Slow freezing and vitrification differentially modify the gene expression profile of human metaphase II oocytes

Cryopreservation is now considered as an efficient way to store human oocytes to preserve fertility. However, little is known about the effects of this technology on oocyte gene expression. The aim of this study was to examine the effect of the two cryopreservation procedures, slow freezing and vitrification, on the gene expression profile of human metaphase II (MII) oocytes. Unfertilized MII oocytes following ICSI failure were cryopreserved either by slow freezing or by the Cryotip method for vitrification. After thawing, total RNA was extracted and analyzed using Affymetrix Human Genome U133 Plus 2.0 GeneChip arrays. The gene expression profiles and associated biological pathways in slowly frozen/thawed and vitrified MII oocytes were determined and compared with those of non-cryopreserved MII oocytes used as controls.
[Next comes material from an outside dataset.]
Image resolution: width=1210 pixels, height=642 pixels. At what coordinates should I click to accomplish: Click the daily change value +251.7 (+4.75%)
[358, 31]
Both cryopreservation procedures negatively affected the gene expression profile of human MII oocytes in comparison with controls. However, slowly frozen and vitrified MI oocytes displayed specific gene expression signatures. Slow freezing was associated with down-regulation of genes involved in chromosomal structure maintenance (KIF2C and KIF3A) and cell cycle regulation (CHEK2 and CDKN1B) that may lead to a reduction in the oocyte developmental competence. In vitrified oocytes, many genes of the ubiquitination pathway were down-regulated, including members of the ubiquitin-specific peptidase family and subunits of the 26S proteasome. Such inhibition of the degradation machinery might stabilize the maternal protein content that is necessary for oocyte developmental competence. The low pregnancy rates commonly observed when using human MII oocytes after slow freezing–thawing may be explained by the alterations of the oocyte gene expression profile.